In 7 days, we created paper cutouts of four figures from Guernica and mounted them on a background of wheatpasted stock ticker on a wall measuring 21' x 10' on the Whitney's lower level. Here are some photos of the installation:
More photos on our photolog and flickr. One of our goals in this project was to create the images using common street art techniques so that they would be easily reproducible for use on the street. The paper cutouts turned out the be very intricate and fragile and took a long time to paste up, but I am including below two images that I quickly Photoshopped from pictures of the installation that you can download and use to create stencils, silkscreens, or cutouts:
The lamp is by far the easiest figure to recreate -- for stencils and paper cutouts, you just have to bridge the lightbulb to the top curve. The other figures are progressively more complicated, but each can be reproduced with any number of common printing techniques.
Several months back, John Unger proposed an open-source art project called American Guernica. The idea was to put Picasso's painting on billboards throught the US as a protest against the current wars being waged by the US. While billboard space is probably out of our range, working on this Whitney installation has gotten VR folks talking about using Guernica images on the street in New York. If you're interested, drop us a line. I'd especially like to talk to talented graphic designers who can transform some of the figures into ready-to-cut stencil templates using Illustrator.

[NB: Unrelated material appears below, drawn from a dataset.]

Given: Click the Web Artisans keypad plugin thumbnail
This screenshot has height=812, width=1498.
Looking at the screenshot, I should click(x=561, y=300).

We recieved news about this amazing project from comic artist Sabrina Jones, contributer to World War 3 Illustrated and Wobblies! :
"Mixed Signals" - a counter-recruitment tool in comic book form - is now available for use in activism, outreach, counseling, education, starting conversations and saving lives.For sample copies email me your address and how you'll use them.
Or send me a snail mail to:
Sabrina Jones
811 Cortelyou Rd #6O,
Brooklyn NY 11218
Suggested donation is $2 per copy. If you are a no-budget group - we can send you some free copies, otherwise, please contribute what you can to keep this thing rolling. Currently the comic is 16 pages, black and white. We're hoping to raise funds to print it with color covers (any leads?) but for now, let's get the message out! If you have access to a good quality copier, you can order one copy, remove the staples, and make your own multiples.
Mixed Signals contains specific information on the enlistment contract, benefits and obligations. It proposes alternative sources of college money and job training, and non-violent forms of community service. Stories about fictional characters alternate with illustrated fact-sheets about military life and non-military opportunities. I questions today's militaristic climate by raising the issue of conscientious objection, through a fictional character, then two recent cases and a brief history. The comic offers useful, concrete, legal facts, as well as prompting deeper reflection on the role of militarism in our lives and society. Mixed Signals takes vital information from flyers and web sites, and puts it in an appealing, easy-to-pass-along format, to catch the eyes of our most vulerable young citizens.